Engineering discovery: Consider splitting Security Product analyzers between build and scan functionality
Problem to solve
Our many analyzers currently do more than just analyze users' code. Due to the necessity of building projects and/or pulling in dependencies in many cases, we must run such commands as yarn install
or mvn compile
to ensure all dependencies and targets exist prior to running a security scan. This is largely an automatic task yet in many cases a user wants to disable the build step or specify a special build configuration, see examples:
-
Python project dependency check failed
https://gitlab.com/gitlab-org/gitlab-ee/issues/6713 -
Retire.js analyzer needs node_modules directory
https://gitlab.com/gitlab-org/gitlab-ee/issues/9291
There are certain workarounds that have been supported, such as Leveraging existing build jobs for SAST, DS and Using $SETUP_CMD to bypass package manager auto-detection , but they are distinct and we are not providing a uniform experience to handle this.

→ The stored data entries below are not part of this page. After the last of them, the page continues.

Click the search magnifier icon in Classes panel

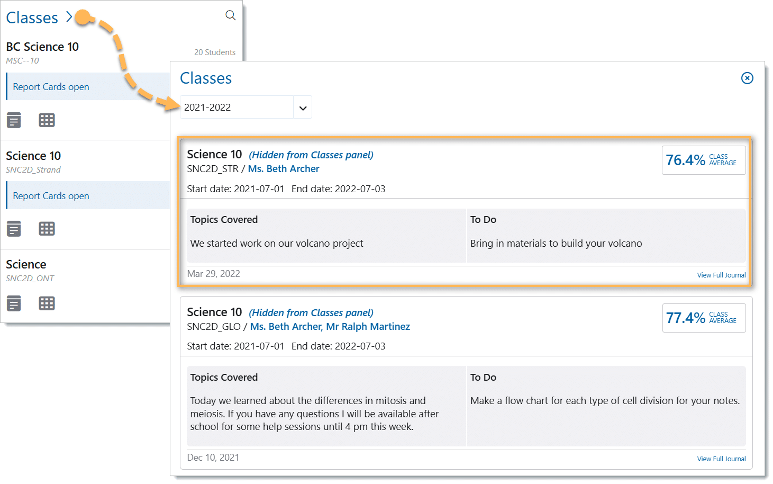230,15
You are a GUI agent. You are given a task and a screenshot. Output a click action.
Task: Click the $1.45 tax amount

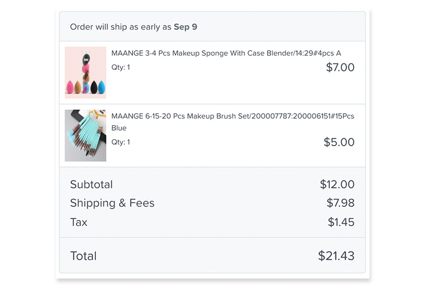click(x=341, y=222)
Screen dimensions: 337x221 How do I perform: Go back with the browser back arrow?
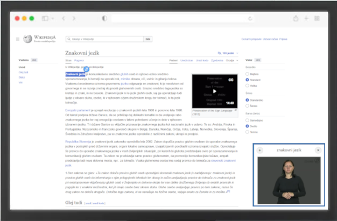[x=65, y=18]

We should explore isolating the build stage of our analyzers and providing a common interface for skipping or customizing it.
Intended users
Persona: Software developer Persona: DevOps Engineer
Further details
Pros
- Build step is made more explicit - users can more easily opt-out or sub their own build-step
- Build and Scan steps are documented by design - this is currently implicit, which is confusing and non-intuitive
-
Eliminate duplicate efforts across GL Stage groups - We are duplicating logic for auto-builds between ~"devops:secure" and
"devops:configure" ("auto devops") when we should not have crossed efforts. Builds are not necessarily a ~Secure responsibility - (Potentially) Functionality remains hidden behind scanners - no change to primary APIs but substantial flexibility.
Cons
- Breaking change to existing interfaces
Proposal
This issue is considered an Engineering discovery issue. No feature deliverable is expected but an actionable issue for the next iteration is the expected output.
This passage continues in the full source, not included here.